## Exercise:
Render the data as a two-column CSV with the headers "instruction" and "response". Cover only the span starting with the line containing "Task: Click the 50Mbit/s value" and going on through the line containing "Action: coord(35,139)". Give one row per request, put each field in quotes, and replace any line breaks with spaces.

Data on where items appear
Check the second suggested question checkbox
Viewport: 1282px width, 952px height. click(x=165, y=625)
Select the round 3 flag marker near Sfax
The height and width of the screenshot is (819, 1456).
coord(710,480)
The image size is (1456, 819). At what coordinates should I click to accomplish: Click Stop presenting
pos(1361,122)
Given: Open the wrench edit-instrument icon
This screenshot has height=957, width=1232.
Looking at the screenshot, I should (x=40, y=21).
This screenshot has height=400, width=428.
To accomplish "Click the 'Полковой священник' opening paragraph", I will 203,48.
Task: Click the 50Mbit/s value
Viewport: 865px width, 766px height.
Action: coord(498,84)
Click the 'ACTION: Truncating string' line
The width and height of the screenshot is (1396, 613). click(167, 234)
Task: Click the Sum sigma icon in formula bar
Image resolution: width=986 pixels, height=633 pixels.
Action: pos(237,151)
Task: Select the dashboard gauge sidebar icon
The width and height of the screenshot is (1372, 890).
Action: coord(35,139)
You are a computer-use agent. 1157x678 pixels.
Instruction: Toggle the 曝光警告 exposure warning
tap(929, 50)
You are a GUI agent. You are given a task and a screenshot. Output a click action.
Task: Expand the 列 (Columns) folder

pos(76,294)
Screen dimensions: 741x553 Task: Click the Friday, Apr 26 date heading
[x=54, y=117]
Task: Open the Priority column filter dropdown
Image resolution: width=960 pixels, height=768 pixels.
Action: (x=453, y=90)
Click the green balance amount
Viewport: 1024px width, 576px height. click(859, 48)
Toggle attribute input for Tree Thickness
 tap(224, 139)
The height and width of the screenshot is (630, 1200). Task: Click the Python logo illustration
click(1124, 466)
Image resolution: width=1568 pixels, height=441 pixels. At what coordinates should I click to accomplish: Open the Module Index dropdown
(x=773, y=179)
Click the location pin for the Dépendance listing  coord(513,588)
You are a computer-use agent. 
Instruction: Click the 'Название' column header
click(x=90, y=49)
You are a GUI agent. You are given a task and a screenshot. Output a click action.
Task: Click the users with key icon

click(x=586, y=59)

## Written response:
instruction,response
"Task: Click the 50Mbit/s value Viewport: 865px width, 766px height.","Action: coord(498,84)"
"Click the 'ACTION: Truncating string' line","The width and height of the screenshot is (1396, 613). click(167, 234)"
"Task: Click the Sum sigma icon in formula bar Image resolution: width=986 pixels, height=633 pixels.","Action: pos(237,151)"
"Task: Select the dashboard gauge sidebar icon The width and height of the screenshot is (1372, 890).","Action: coord(35,139)"